ATK is best-known as the world's biggest maker of small-calibre ammunition, and the prime contractor for the solid rocket motors that blast the Space Shuttle into orbit. But aerospace is at the spearhead of the company's drive to double turnover in five years to around $10 billion.

Already ATK has this year won two key A350 supply contracts that will see the Minneapolis-based manufacturer bill more than $1 million per aircraft on Airbus's next generation twin-aisle airliner.

The deals - with Rolls-Royce for aft fan cases and with Airbus for stringers and panels for the main fuselage - are ATK's first major commercial aerospace contracts, and evidence of the credibility it has built as a maker of exotic composite aerostructures since winning a contract with Lockheed Martin to supply wing skins for the F-35 Joint Strike Fighter. ATK also provides composite pivot shafts for the thrust vectoring system on the Lockheed Martin F-22.

The A350 deals, says communications head Tom Van Leunen, came at the end of a long period of hard work. "They are our entry into the market. You can't get any bigger than Airbus," he says, adding that the A350 contracts also mark ATK's first major foray overseas as it pushes to develop its international business.

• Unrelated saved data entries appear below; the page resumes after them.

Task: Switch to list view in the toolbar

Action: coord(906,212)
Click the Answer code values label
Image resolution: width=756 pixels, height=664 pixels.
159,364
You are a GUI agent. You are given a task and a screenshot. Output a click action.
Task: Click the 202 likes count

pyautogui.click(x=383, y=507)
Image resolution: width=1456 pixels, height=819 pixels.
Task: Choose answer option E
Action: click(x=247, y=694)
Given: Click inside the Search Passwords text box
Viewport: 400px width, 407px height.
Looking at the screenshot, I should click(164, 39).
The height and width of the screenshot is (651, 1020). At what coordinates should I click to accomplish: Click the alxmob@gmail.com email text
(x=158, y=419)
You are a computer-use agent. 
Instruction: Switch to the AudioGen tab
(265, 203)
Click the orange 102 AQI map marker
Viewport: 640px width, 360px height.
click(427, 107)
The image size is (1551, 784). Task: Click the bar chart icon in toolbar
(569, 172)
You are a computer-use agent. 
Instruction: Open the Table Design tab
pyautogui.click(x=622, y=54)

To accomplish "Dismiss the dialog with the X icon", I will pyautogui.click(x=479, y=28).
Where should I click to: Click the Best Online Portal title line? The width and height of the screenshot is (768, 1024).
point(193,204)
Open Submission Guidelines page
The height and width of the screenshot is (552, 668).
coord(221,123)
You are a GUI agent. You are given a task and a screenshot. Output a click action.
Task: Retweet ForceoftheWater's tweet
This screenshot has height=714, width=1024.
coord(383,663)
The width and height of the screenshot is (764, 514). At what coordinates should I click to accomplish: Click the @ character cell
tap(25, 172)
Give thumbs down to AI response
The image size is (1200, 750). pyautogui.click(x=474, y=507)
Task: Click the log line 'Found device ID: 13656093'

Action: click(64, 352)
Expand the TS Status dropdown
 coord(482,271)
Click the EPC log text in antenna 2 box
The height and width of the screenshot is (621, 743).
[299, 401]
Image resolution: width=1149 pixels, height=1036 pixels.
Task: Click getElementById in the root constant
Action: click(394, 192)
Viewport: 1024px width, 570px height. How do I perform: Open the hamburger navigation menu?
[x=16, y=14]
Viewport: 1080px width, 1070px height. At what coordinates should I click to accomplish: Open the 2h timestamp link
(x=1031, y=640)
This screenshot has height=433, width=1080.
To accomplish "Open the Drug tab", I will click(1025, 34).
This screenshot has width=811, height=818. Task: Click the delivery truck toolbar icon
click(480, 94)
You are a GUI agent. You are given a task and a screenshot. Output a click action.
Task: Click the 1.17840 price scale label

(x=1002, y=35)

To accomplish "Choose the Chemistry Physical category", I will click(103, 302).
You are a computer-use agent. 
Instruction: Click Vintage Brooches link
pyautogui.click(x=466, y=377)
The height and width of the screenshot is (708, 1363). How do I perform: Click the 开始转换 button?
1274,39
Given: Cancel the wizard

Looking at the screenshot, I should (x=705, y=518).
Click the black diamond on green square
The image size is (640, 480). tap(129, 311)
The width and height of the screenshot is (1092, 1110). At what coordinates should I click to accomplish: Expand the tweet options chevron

Van Leunen declines to give names, but says other commercial airframers are in ATK's sights. However, ATK's focus is on developing the capacity it needs to supply Rolls-Royce and Airbus. Existing facilities at Clearfield, Utah and Iuka, Mississippi are being prepared to supply the first test products later this year.

In the meantime, Van Leunen reckons ATK is in good position to weather the economic turbulence. The company's defence supply works are not platform-reliant, although it is a supplier of ammunition and parts for many platforms. And the ammunition business, which covers everything up to tank shells and missiles, fits well with the US military's general thrust to put more boots on the ground; more soldiers in the field or in training, fire more shots.

"We're positioned well to survive in the US defence secretary Robert Gates budget era," says Van Leunen.